Melbourne is a sporting city. Olympic Boulevard houses multiple stadiums, from the MCG to the Rod Laver Arena, to AAMI Park, while Marvel Stadium is not too far down the road, among others. There are sports clubs galore across the place, and Ange Postecoglou is one of the city’s favourite sons, for his journey as a child immigrant from Greece to the top of the game in the world famous Premier League has captured the imagination.
Football still remains below AFL – their football – as well as cricket in the food chain – yet on Wednesday, throughout the city’s streets, restaurants, and coffee shops, there were Spurs and Newcastle shirts aplenty.
This was their chance to have their day, and the question marks back in the UK about the trip meant precious little to them as they gathered around the remarkable bowl of the MCG to watch their teams come together on the huge cricket pitch.
For Postecoglou, it was life coming full circle as he returned to the city where he grew up in south Melbourne in the district of Prahran as a child, and now he was leading his world famous team out inside its most famous stadium.
“It is [fitting]. I guess the last few years have kind of moved along; it seems pretty rapidly to where I am today, but yeah, it was nice today because it wasn’t that long ago, in an alternate universe, I would have been on the other side of the fence watching the game because that was my kind of existence for a very long time,” he said.
“To be in charge of one of the biggest clubs in the world, bringing them back to my home town in front of 80,000, it’s pretty special, and I feel pretty blessed to be in that position.”
The game itself was mostly what you would expect from a group of jetlagged players taken to the other side of the world just hours after having competed in the intensity of the Premier League’s final weekend.

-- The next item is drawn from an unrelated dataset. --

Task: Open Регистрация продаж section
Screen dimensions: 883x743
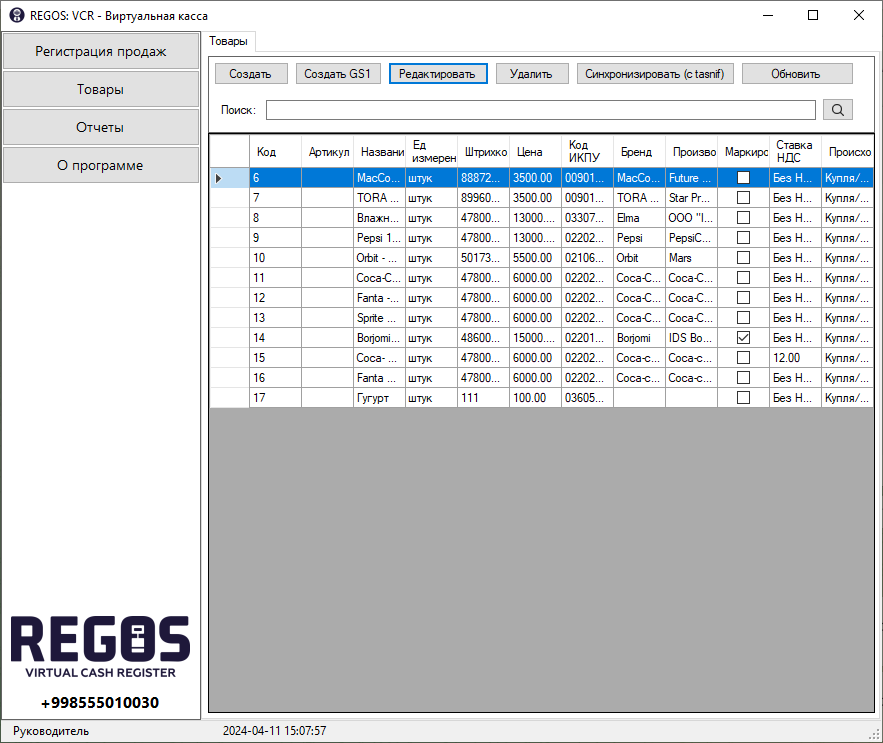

It was disjointed for long periods and lacking in intensity.
Most of that came from Newcastle, though, to Tottenham’s credit, they still mostly played the energetic football Postecoglou asks of them. They pressed high up the pitch, and the scoreline should have been well in their favour before the game went to a penalty shoot-out that completely surprised their head coach, who had already shaken hands with his opposite number, Eddie Howe, before the two men shared a chuckle.
For what it’s worth from a post-game friendly, the stats show how much Spurs dominated the encounter with 63% of the possession and 18 shots to Newcastle’s four, forcing Howe’s men into making 12 clearances to their four. The key stat, as has perhaps been too often the case in the regular season, is that only three of Spurs’ 18 efforts on goal were sent on target.
There’s not too much you can take from the performances of the senior players. Son Heung-min put on a determined show for the many Korean fans that had made the trip to watch him in action.